As shown in FIG. 2, when power is supplied from the power supplier 2 to the power receiver 4, the vehicle-side coil unit 18 may be arranged to face the ground-side coil unit 12 by moving the vehicle as appropriate. The supplier-side controller 16 controls the inverter section 10 being driven to generate an RF electromagnetic field between the ground-side coil unit 12 and the vehicle-side coil unit 18. The power receiver 4 extracts electric power from the RF electromagnetic field to charge the battery 22 with the extracted electric power.

FIG. 3 is a cross-sectional view of the ground-side coil unit (i.e., the power transmitting coil) 12 in a non-contact power transmission system according to an embodiment of the present disclosure. The vehicle-side coil unit (i.e., the power receiving coil) 18 may have a similar configuration.

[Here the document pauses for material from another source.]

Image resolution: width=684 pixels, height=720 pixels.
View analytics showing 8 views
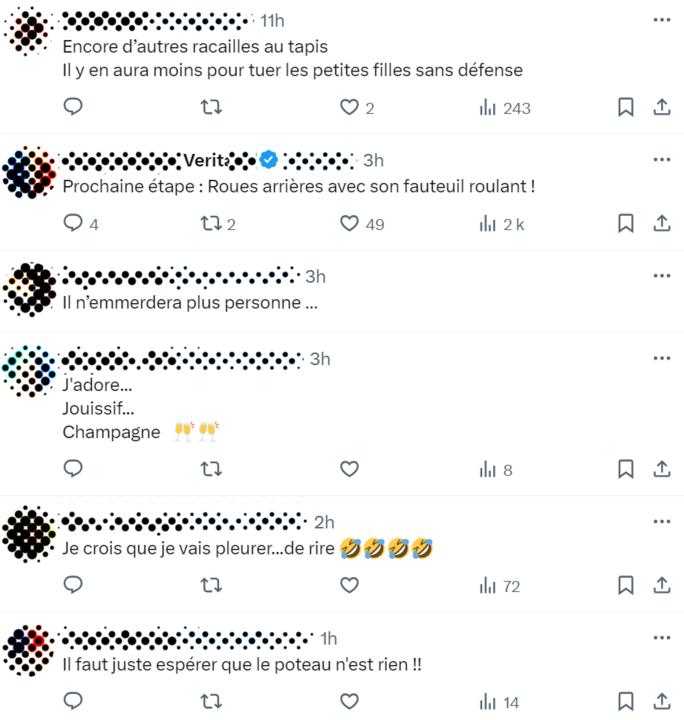coord(496,469)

FIG. 4 illustrates the appearance of a coil according to this embodiment. The ground-side coil unit 12 includes a first coil 31 and second coils 32. The first coil 31 is comprised of a core 34 made of a magnetic material such as ferrite, and a wire 30 wound around the core 34. Each of the second coils 32 is configured as a wire 30.

The winding axes of the first and second coils 31 and 32 substantially agree with each other and both extend in the horizontal direction. The second coils 32 at both ends of the first coil 31 are two portion of the same wire 30 wound in mutually opposite directions.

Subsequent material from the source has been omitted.